A. "I have a copy of the letter from the Prosecution at Munich II of 27 September 1934 to the General Public Prosecutor at the District Court of Appeals at Munich. It is concerned with Wilhelm Franz and Dr. Katz and their deaths at the concentration camp at Dachau.
"I hereby inform you that I have discontinued proceedings, as the investigations did not yield sufficient cause to assume that third persons played any part in the deaths of the two inmates."
The copy is signed by me.
Q. Do you remember that case now, Dr. Barnickel?
A. Well, to be quite frank, much as I regret it, I don't remember that case. Anyway, I can't remember it at the moment.
Q. But the letter last read by you, dismissing the proceedings, was sent by you?
A. Well, according to the copy I signed the letter, and that must have been about four weeks after I had joined the prosecution in Munich. Naturally, the facts of the case, such as they can be seen in the files here, are rather noteworthy, and I really regret that in spite of the fact that these facts are striking, I cannot remember the case.
Q. But at the time the letter was sent by you dismissing or stopping the proceedings, you would have had knowledge of the facts of the case, even though that had happened before your term of office?
A. Naturally, some files must have been submitted to me, but as to what I saw and what happened at the time--maybe I will remember it later, but for the moment I can only say again that just now, with the best will, I cannot recollect the case.
MISS ARBUTHNOT: Thank you. No further questions.
THE PRESIDENT: Dr. Barnnickel, a few questions for general information.
BY THE PRESIDENT:
Q. First, with reference to your diary, did you make the entries at approximately the dates of the events which they record, or when?

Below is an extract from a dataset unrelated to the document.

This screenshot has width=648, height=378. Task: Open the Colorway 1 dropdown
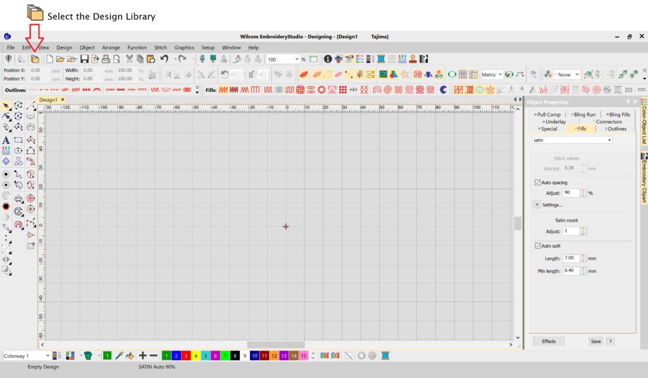(x=27, y=356)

A. Well, that rather varies, Your Honor. Generally speaking, I made those entries at the time when those events actually occurred.
Q. And do you have your original diary there, before you?
A. No, I don't have that with me, Your Honor.
Q. In what form was it prepared originally? In handwriting?
A. It was in shorthand.
Q. Written by you, or dictated by you?
A. No, I took that down myself.
Q. Was it in a loose-leaf book or in a book in which the pages were made fast?
A. No, they were small bound books, like copy books.
Q. Did the prosecution make an inspection of the documents from which you quoted?
A. I was not asked to produce it. Your Honor, I presented those extracts in the fist days of January 1946 when I was taken into protective custody. At that time I had my extracts certified by the notary at Augsburg, and extracts which I made later were made only when my defense counsel had some more of my diaries sent to him from Leipzig. However I believe, because I reread those diaries at that time, that I can say for certain now that I did not make any entries about this case, I want to say this again, that my diaries were not intended for entering political and professional matters, but I used them to enter facts connected with my personal life.